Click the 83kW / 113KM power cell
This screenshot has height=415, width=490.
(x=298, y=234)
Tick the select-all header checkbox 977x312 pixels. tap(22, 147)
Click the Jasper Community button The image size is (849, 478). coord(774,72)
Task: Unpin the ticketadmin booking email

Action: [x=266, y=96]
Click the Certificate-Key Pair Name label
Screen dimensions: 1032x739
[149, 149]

--

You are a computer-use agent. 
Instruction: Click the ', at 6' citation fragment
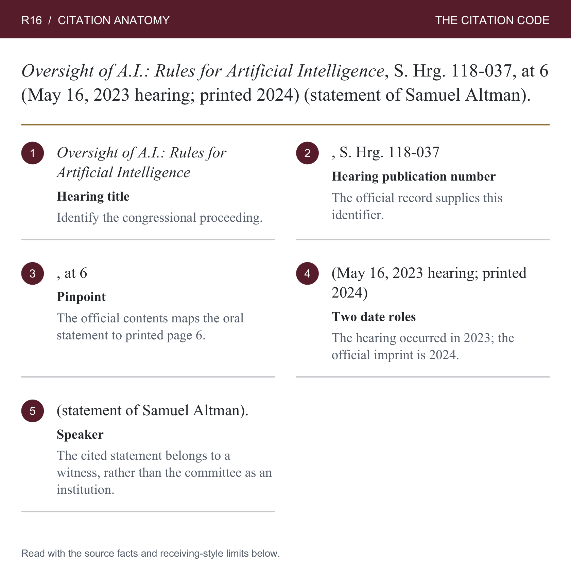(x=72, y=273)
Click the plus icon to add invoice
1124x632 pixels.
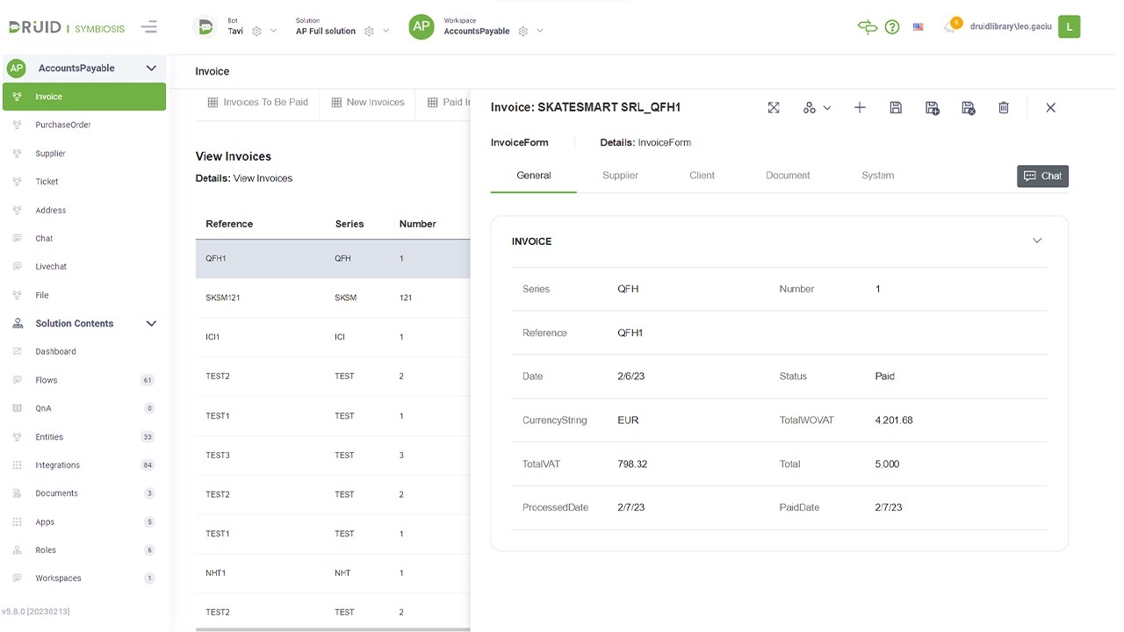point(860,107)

# Problem statement
Pull out every line in the entries above that contains the word "Click".

# Solution to this exercise
Click the 83kW / 113KM power cell
Click the Jasper Community button The image size is (849, 478). coord(774,72)
Click the Certificate-Key Pair Name label
Instruction: Click the ', at 6' citation fragment
Click the plus icon to add invoice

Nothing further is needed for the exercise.